TASK: This exercise calls for an exact copy of the data below.

RECORD SET:
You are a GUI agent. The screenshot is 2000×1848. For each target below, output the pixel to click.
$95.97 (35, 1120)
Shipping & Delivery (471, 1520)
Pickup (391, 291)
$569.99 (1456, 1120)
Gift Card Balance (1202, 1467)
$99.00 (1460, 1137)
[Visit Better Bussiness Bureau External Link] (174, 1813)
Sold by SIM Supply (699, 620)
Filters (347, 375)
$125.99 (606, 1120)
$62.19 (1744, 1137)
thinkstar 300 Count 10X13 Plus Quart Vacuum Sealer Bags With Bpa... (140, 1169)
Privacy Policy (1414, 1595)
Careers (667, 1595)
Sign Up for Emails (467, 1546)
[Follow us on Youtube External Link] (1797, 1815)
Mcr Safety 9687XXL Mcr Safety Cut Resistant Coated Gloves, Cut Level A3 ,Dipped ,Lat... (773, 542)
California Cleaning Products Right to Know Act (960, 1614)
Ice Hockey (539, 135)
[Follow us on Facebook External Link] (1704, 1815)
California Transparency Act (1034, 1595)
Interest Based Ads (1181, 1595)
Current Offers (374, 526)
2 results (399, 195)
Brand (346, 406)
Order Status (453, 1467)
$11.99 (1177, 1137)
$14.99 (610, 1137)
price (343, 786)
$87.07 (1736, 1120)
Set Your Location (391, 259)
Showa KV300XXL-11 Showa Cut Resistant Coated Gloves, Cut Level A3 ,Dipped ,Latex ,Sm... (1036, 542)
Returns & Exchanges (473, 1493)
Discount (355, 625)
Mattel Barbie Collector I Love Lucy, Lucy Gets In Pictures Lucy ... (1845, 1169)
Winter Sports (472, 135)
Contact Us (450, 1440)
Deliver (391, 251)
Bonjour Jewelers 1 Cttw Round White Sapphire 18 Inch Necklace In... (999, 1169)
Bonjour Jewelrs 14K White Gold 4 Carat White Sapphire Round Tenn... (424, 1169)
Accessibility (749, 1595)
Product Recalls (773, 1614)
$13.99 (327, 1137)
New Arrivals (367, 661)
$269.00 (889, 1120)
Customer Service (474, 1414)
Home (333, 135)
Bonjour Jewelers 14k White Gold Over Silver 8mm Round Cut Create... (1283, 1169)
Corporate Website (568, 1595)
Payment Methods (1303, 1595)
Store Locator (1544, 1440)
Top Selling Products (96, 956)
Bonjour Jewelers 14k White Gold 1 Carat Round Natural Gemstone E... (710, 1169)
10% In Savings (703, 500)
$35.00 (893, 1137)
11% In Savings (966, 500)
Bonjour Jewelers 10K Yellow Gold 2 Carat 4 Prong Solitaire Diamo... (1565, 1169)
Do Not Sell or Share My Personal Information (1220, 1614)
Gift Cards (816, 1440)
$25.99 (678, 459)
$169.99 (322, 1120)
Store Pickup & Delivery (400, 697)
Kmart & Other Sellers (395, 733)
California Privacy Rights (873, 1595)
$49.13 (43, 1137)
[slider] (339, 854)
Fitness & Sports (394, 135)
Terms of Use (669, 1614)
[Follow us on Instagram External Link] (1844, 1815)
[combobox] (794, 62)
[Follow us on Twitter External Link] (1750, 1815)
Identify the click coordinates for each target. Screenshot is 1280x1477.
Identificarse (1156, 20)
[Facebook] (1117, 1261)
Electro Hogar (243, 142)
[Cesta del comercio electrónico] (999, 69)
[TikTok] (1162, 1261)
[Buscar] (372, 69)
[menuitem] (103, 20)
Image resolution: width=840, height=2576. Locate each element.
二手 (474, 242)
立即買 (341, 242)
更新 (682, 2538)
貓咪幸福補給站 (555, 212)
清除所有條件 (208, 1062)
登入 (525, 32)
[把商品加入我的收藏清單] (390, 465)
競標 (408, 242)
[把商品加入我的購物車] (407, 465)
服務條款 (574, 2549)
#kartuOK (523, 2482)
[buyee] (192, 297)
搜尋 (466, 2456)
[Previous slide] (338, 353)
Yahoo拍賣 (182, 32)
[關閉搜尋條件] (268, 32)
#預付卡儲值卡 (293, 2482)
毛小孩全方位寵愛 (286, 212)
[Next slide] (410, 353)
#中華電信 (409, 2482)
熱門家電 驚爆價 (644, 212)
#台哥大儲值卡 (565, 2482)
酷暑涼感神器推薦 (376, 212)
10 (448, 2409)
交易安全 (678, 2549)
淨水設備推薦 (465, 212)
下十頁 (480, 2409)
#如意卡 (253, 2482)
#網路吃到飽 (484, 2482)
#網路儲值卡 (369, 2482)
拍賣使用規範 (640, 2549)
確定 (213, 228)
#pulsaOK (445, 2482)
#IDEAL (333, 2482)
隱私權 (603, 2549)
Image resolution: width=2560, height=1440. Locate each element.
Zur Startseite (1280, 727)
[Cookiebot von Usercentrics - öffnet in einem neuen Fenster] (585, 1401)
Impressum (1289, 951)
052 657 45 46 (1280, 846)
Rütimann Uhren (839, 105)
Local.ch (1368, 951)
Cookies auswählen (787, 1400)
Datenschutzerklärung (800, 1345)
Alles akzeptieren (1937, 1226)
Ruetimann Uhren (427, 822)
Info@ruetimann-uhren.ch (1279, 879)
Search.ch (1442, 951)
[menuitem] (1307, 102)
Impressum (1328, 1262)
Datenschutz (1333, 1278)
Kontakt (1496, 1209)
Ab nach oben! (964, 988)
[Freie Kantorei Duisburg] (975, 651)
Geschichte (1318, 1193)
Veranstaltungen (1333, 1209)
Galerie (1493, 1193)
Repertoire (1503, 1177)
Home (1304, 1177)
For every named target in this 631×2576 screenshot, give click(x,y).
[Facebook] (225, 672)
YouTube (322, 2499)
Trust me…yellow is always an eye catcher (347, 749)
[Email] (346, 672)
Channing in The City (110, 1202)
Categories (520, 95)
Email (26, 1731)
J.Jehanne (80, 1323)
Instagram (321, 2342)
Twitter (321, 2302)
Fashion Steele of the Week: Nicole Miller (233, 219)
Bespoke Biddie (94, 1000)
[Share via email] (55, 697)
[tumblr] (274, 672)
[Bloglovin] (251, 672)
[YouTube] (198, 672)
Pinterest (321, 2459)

SOLUTION TO THIS TASK:
You are a GUI agent. The screenshot is 2000×1848. For each target below, output the pixel to click.
$95.97 (35, 1120)
Shipping & Delivery (471, 1520)
Pickup (391, 291)
$569.99 (1456, 1120)
Gift Card Balance (1202, 1467)
$99.00 (1460, 1137)
[Visit Better Bussiness Bureau External Link] (174, 1813)
Sold by SIM Supply (699, 620)
Filters (347, 375)
$125.99 (606, 1120)
$62.19 (1744, 1137)
thinkstar 300 Count 10X13 Plus Quart Vacuum Sealer Bags With Bpa... (140, 1169)
Privacy Policy (1414, 1595)
Careers (667, 1595)
Sign Up for Emails (467, 1546)
[Follow us on Youtube External Link] (1797, 1815)
Mcr Safety 9687XXL Mcr Safety Cut Resistant Coated Gloves, Cut Level A3 ,Dipped ,Lat... (773, 542)
California Cleaning Products Right to Know Act (960, 1614)
Ice Hockey (539, 135)
[Follow us on Facebook External Link] (1704, 1815)
California Transparency Act (1034, 1595)
Interest Based Ads (1181, 1595)
Current Offers (374, 526)
2 results (399, 195)
Brand (346, 406)
Order Status (453, 1467)
$11.99 (1177, 1137)
$14.99 (610, 1137)
price (343, 786)
$87.07 (1736, 1120)
Set Your Location (391, 259)
Showa KV300XXL-11 Showa Cut Resistant Coated Gloves, Cut Level A3 ,Dipped ,Latex ,Sm... (1036, 542)
Returns & Exchanges (473, 1493)
Discount (355, 625)
Mattel Barbie Collector I Love Lucy, Lucy Gets In Pictures Lucy ... (1845, 1169)
Winter Sports (472, 135)
Contact Us (450, 1440)
Deliver (391, 251)
Bonjour Jewelers 1 Cttw Round White Sapphire 18 Inch Necklace In... (999, 1169)
Bonjour Jewelrs 14K White Gold 4 Carat White Sapphire Round Tenn... (424, 1169)
Accessibility (749, 1595)
Product Recalls (773, 1614)
$13.99 (327, 1137)
New Arrivals (367, 661)
$269.00 (889, 1120)
Customer Service (474, 1414)
Home (333, 135)
Bonjour Jewelers 14k White Gold Over Silver 8mm Round Cut Create... (1283, 1169)
Corporate Website (568, 1595)
Payment Methods (1303, 1595)
Store Locator (1544, 1440)
Top Selling Products (96, 956)
Bonjour Jewelers 14k White Gold 1 Carat Round Natural Gemstone E... (710, 1169)
10% In Savings (703, 500)
$35.00 (893, 1137)
11% In Savings (966, 500)
Bonjour Jewelers 10K Yellow Gold 2 Carat 4 Prong Solitaire Diamo... (1565, 1169)
Do Not Sell or Share My Personal Information (1220, 1614)
Gift Cards (816, 1440)
$25.99 (678, 459)
$169.99 (322, 1120)
Store Pickup & Delivery (400, 697)
Kmart & Other Sellers (395, 733)
California Privacy Rights (873, 1595)
$49.13 (43, 1137)
[slider] (339, 854)
Fitness & Sports (394, 135)
Terms of Use (669, 1614)
[Follow us on Instagram External Link] (1844, 1815)
[combobox] (794, 62)
[Follow us on Twitter External Link] (1750, 1815)
Identify the click coordinates for each target. Screenshot is 1280x1477.
Identificarse (1156, 20)
[Facebook] (1117, 1261)
Electro Hogar (243, 142)
[Cesta del comercio electrónico] (999, 69)
[TikTok] (1162, 1261)
[Buscar] (372, 69)
[menuitem] (103, 20)
Image resolution: width=840, height=2576. Locate each element.
二手 (474, 242)
立即買 (341, 242)
更新 (682, 2538)
貓咪幸福補給站 (555, 212)
清除所有條件 (208, 1062)
登入 (525, 32)
[把商品加入我的收藏清單] (390, 465)
競標 (408, 242)
[把商品加入我的購物車] (407, 465)
服務條款 (574, 2549)
#kartuOK (523, 2482)
[buyee] (192, 297)
搜尋 (466, 2456)
[Previous slide] (338, 353)
Yahoo拍賣 (182, 32)
[關閉搜尋條件] (268, 32)
#預付卡儲值卡 (293, 2482)
毛小孩全方位寵愛 (286, 212)
[Next slide] (410, 353)
#中華電信 (409, 2482)
熱門家電 驚爆價 (644, 212)
#台哥大儲值卡 (565, 2482)
酷暑涼感神器推薦 (376, 212)
10 (448, 2409)
交易安全 (678, 2549)
淨水設備推薦 (465, 212)
下十頁 (480, 2409)
#如意卡 (253, 2482)
#網路吃到飽 (484, 2482)
#網路儲值卡 (369, 2482)
拍賣使用規範 (640, 2549)
確定 (213, 228)
#pulsaOK (445, 2482)
#IDEAL (333, 2482)
隱私權 (603, 2549)
Image resolution: width=2560, height=1440. Locate each element.
Zur Startseite (1280, 727)
[Cookiebot von Usercentrics - öffnet in einem neuen Fenster] (585, 1401)
Impressum (1289, 951)
052 657 45 46 (1280, 846)
Rütimann Uhren (839, 105)
Local.ch (1368, 951)
Cookies auswählen (787, 1400)
Datenschutzerklärung (800, 1345)
Alles akzeptieren (1937, 1226)
Ruetimann Uhren (427, 822)
Info@ruetimann-uhren.ch (1279, 879)
Search.ch (1442, 951)
[menuitem] (1307, 102)
Impressum (1328, 1262)
Datenschutz (1333, 1278)
Kontakt (1496, 1209)
Ab nach oben! (964, 988)
[Freie Kantorei Duisburg] (975, 651)
Geschichte (1318, 1193)
Veranstaltungen (1333, 1209)
Galerie (1493, 1193)
Repertoire (1503, 1177)
Home (1304, 1177)
For every named target in this 631×2576 screenshot, give click(x,y).
[Facebook] (225, 672)
YouTube (322, 2499)
Trust me…yellow is always an eye catcher (347, 749)
[Email] (346, 672)
Channing in The City (110, 1202)
Categories (520, 95)
Email (26, 1731)
J.Jehanne (80, 1323)
Instagram (321, 2342)
Twitter (321, 2302)
Fashion Steele of the Week: Nicole Miller (233, 219)
Bespoke Biddie (94, 1000)
[Share via email] (55, 697)
[tumblr] (274, 672)
[Bloglovin] (251, 672)
[YouTube] (198, 672)
Pinterest (321, 2459)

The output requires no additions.